YOUR TASK: Skip pictures in the listing below; copy exactly the lines from the one with "You are a GUI" through the one with "Image resolution: width=1920", inclusive.

====== DATASET ======

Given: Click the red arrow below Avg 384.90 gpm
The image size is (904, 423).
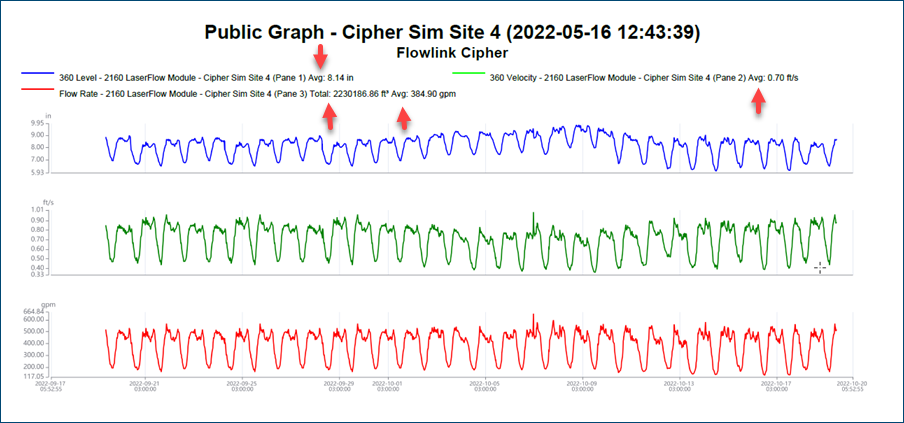Looking at the screenshot, I should [403, 116].
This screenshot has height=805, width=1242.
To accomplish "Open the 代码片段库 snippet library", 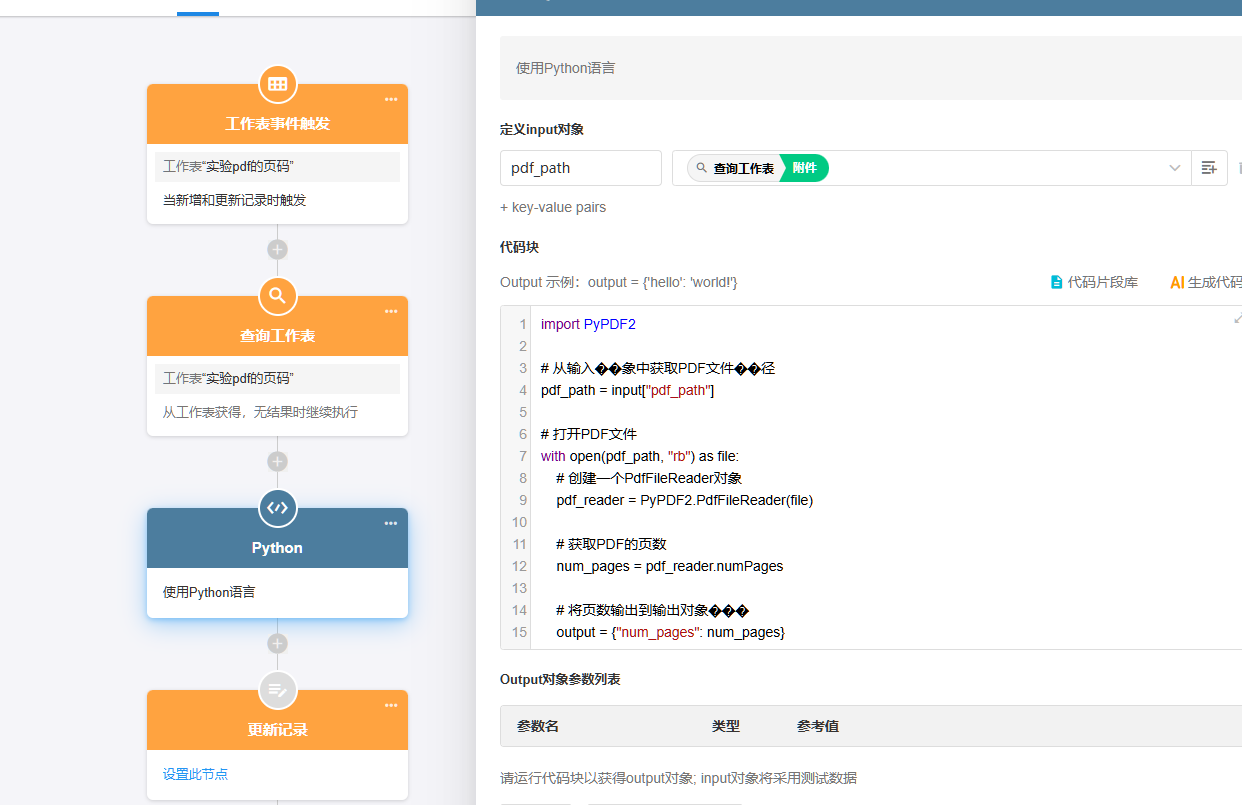I will [1093, 282].
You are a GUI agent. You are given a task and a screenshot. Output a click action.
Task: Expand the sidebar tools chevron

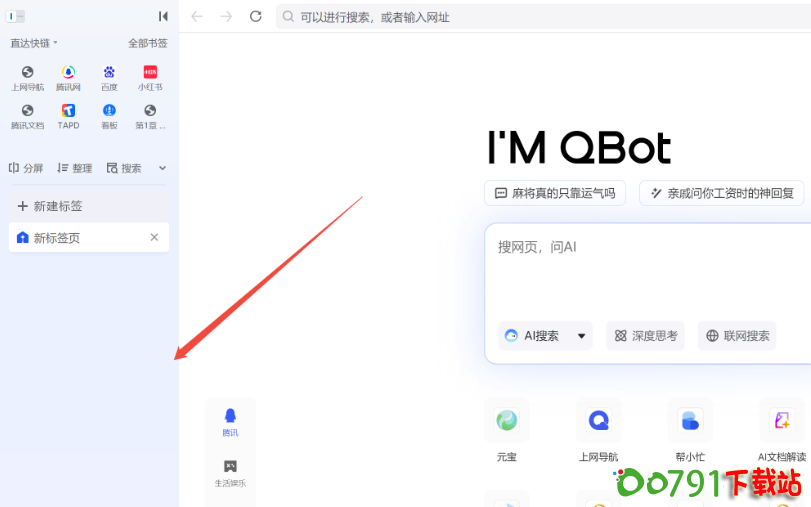click(162, 168)
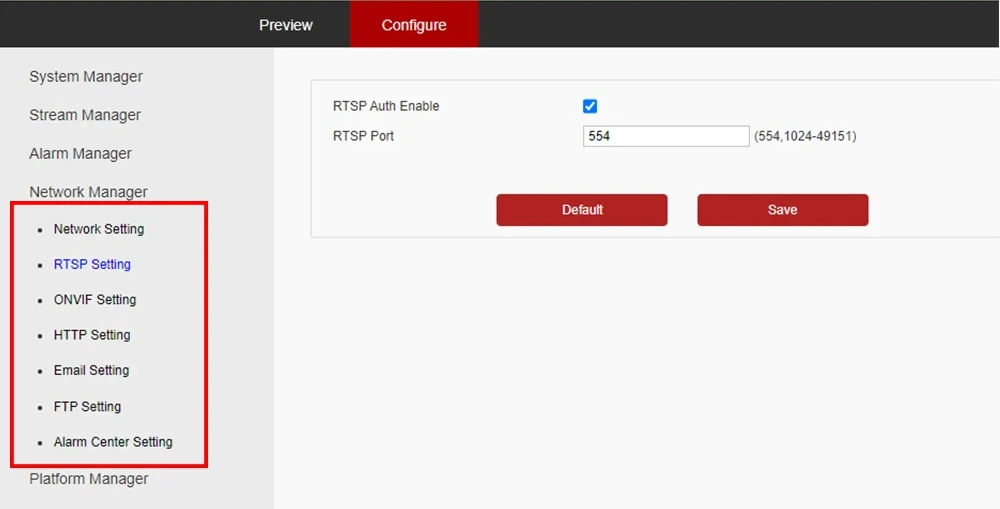Go to ONVIF Setting
The width and height of the screenshot is (1000, 509).
[95, 300]
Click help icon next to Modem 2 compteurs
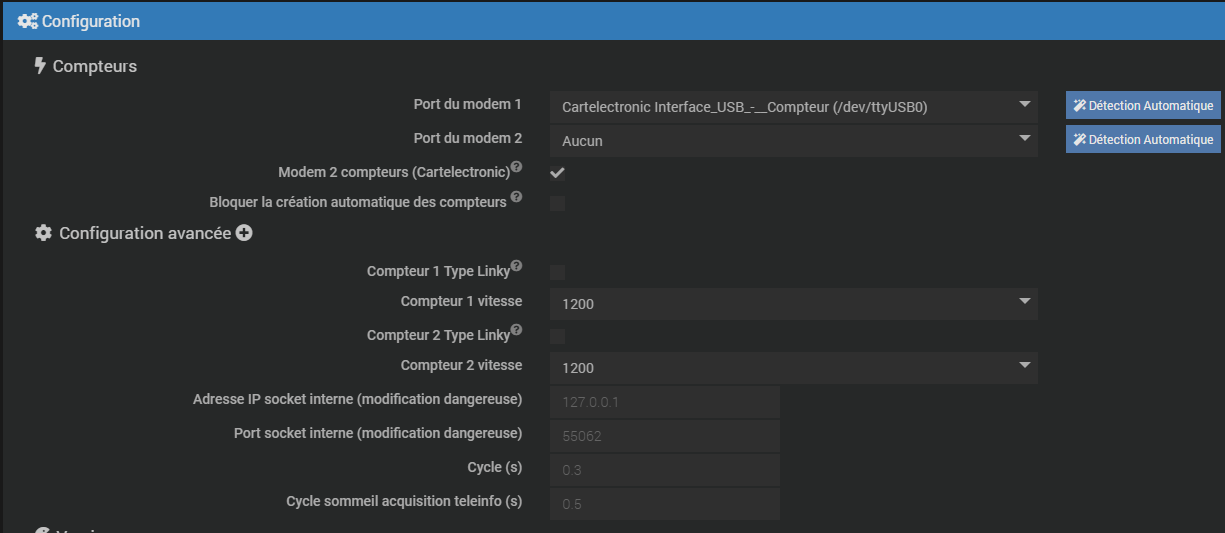 tap(516, 167)
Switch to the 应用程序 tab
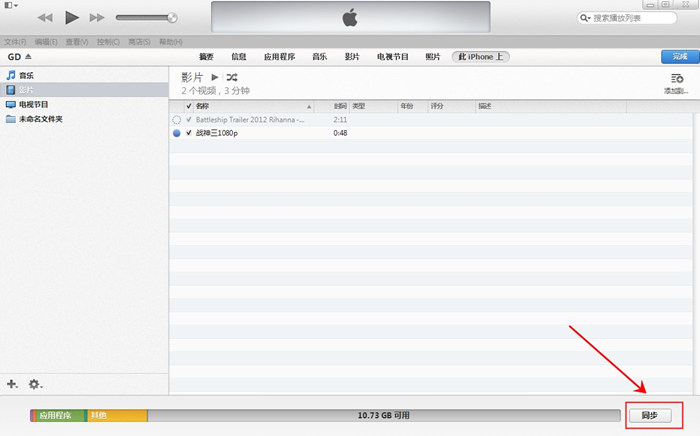 279,57
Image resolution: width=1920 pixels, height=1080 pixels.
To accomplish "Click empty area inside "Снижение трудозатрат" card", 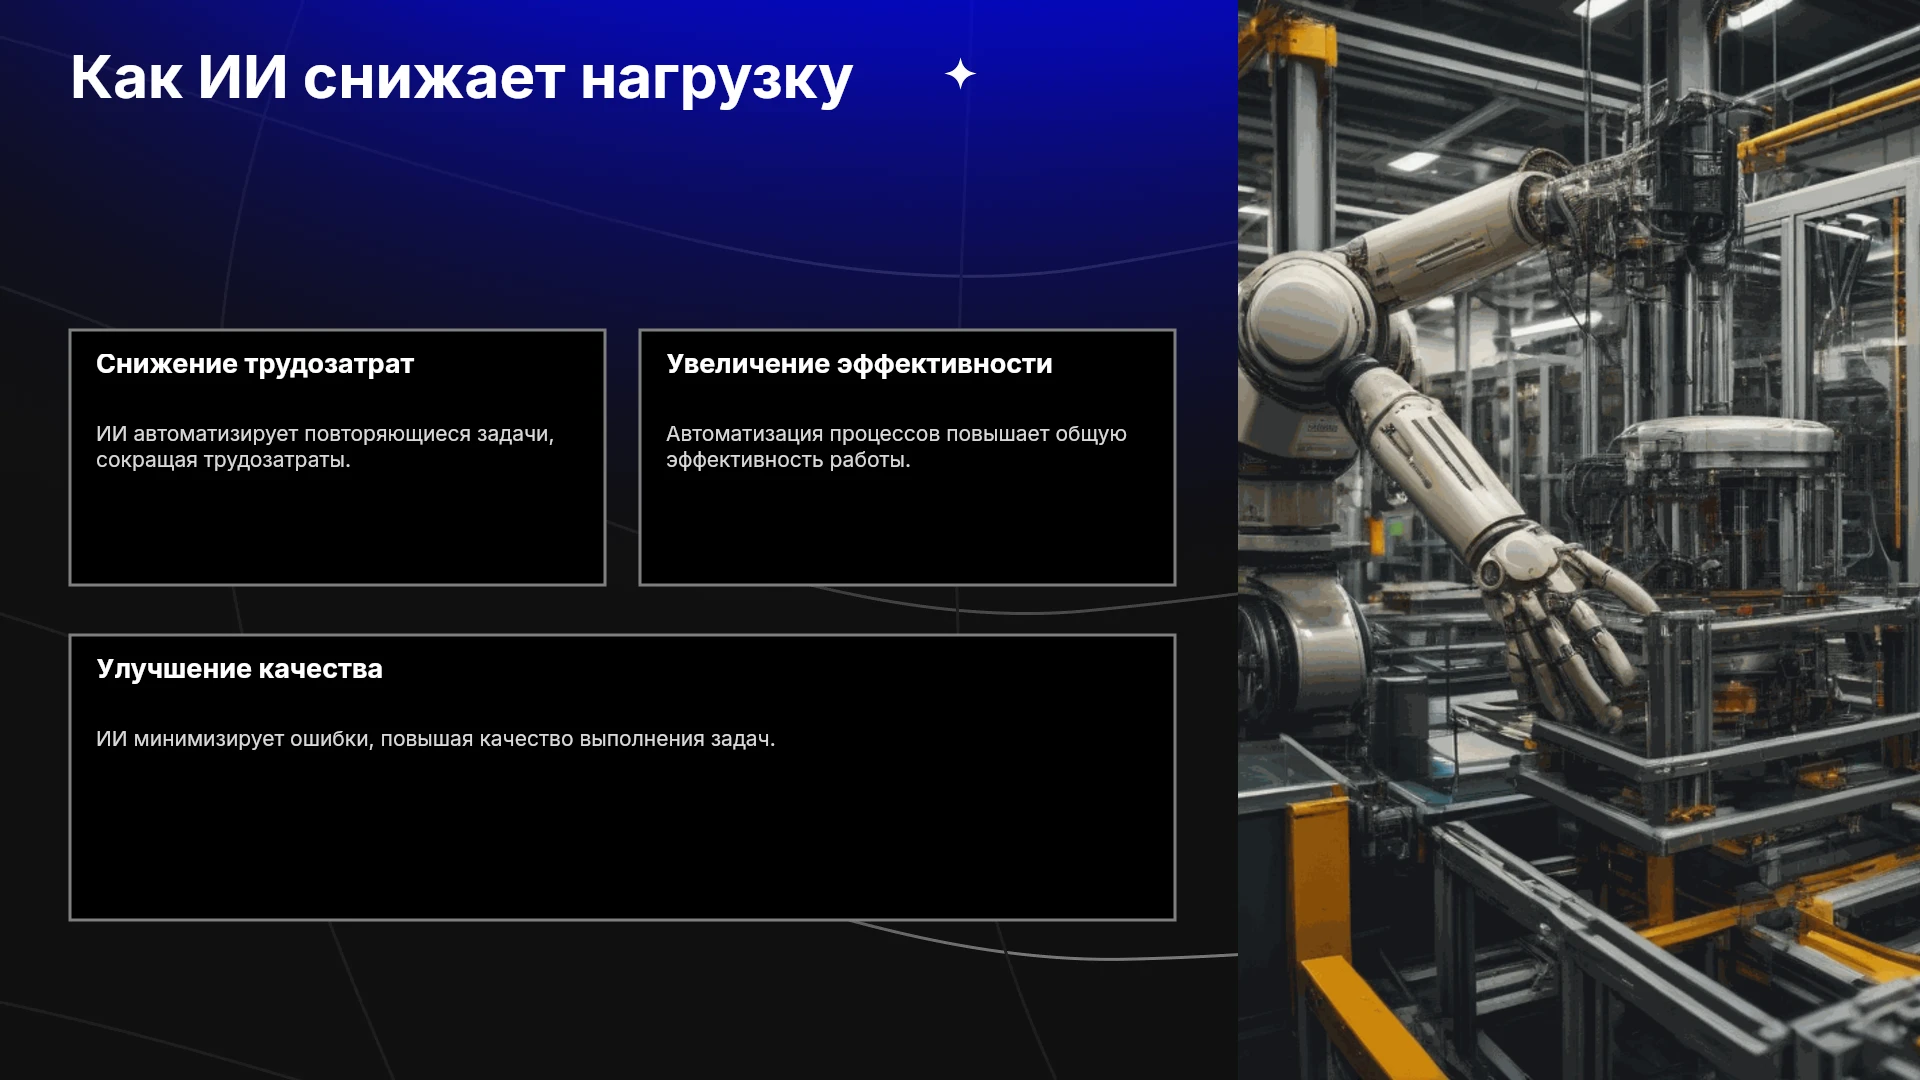I will [337, 530].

======

YOUR RESPONSE:
You are a GUI agent. You are given a task and a screenshot. Output a click action.
Task: Expand the sidebar tools chevron

click(162, 168)
Go to ONVIF Setting
The width and height of the screenshot is (1000, 509).
[95, 300]
Click help icon next to Modem 2 compteurs
 tap(516, 167)
Switch to the 应用程序 tab
 279,57
Image resolution: width=1920 pixels, height=1080 pixels.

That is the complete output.